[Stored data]
********************

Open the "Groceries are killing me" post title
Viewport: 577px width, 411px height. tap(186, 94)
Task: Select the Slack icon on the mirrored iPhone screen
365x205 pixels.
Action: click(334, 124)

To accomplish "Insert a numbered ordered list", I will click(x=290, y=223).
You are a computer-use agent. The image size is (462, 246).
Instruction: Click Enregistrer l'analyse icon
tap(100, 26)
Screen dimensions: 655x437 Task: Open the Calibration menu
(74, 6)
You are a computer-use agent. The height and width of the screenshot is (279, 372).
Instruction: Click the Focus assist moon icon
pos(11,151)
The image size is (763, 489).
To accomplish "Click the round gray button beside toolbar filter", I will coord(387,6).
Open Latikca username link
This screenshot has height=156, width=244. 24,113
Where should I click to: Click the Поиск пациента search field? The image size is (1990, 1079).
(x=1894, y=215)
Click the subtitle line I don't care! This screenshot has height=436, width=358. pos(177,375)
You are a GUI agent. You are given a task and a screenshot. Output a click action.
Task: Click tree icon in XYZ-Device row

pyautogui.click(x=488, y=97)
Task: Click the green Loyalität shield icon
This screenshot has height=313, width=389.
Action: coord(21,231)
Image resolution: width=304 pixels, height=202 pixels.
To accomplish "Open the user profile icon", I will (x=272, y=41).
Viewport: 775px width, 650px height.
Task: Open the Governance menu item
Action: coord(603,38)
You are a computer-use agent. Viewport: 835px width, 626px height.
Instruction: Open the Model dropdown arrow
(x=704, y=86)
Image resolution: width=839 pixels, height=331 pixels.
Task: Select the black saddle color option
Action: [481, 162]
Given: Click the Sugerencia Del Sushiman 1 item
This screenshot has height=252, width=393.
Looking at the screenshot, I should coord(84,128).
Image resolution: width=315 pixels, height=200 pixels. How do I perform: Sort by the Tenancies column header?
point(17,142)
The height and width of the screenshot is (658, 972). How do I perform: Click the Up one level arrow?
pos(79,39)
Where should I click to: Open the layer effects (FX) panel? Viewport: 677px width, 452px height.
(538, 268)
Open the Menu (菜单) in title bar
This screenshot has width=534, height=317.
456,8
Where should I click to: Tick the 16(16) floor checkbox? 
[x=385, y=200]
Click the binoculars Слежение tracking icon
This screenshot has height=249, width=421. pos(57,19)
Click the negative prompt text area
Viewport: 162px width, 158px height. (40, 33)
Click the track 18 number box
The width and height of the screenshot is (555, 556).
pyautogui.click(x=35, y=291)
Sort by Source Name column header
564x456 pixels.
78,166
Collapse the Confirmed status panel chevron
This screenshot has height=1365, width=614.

********************

▶ **TASK BRIEF**: Word for word, repeat the lines from the one holding "The height and width of the screenshot is (658, 972)." through the last line of the entries, both included.

▶ **OUTPUT OF THE EXERCISE**:
The height and width of the screenshot is (658, 972). How do I perform: Click the Up one level arrow?
pos(79,39)
Where should I click to: Open the layer effects (FX) panel? Viewport: 677px width, 452px height.
(538, 268)
Open the Menu (菜单) in title bar
This screenshot has width=534, height=317.
456,8
Where should I click to: Tick the 16(16) floor checkbox? 
[x=385, y=200]
Click the binoculars Слежение tracking icon
This screenshot has height=249, width=421. pos(57,19)
Click the negative prompt text area
Viewport: 162px width, 158px height. (40, 33)
Click the track 18 number box
The width and height of the screenshot is (555, 556).
pyautogui.click(x=35, y=291)
Sort by Source Name column header
564x456 pixels.
78,166
Collapse the Confirmed status panel chevron
This screenshot has height=1365, width=614.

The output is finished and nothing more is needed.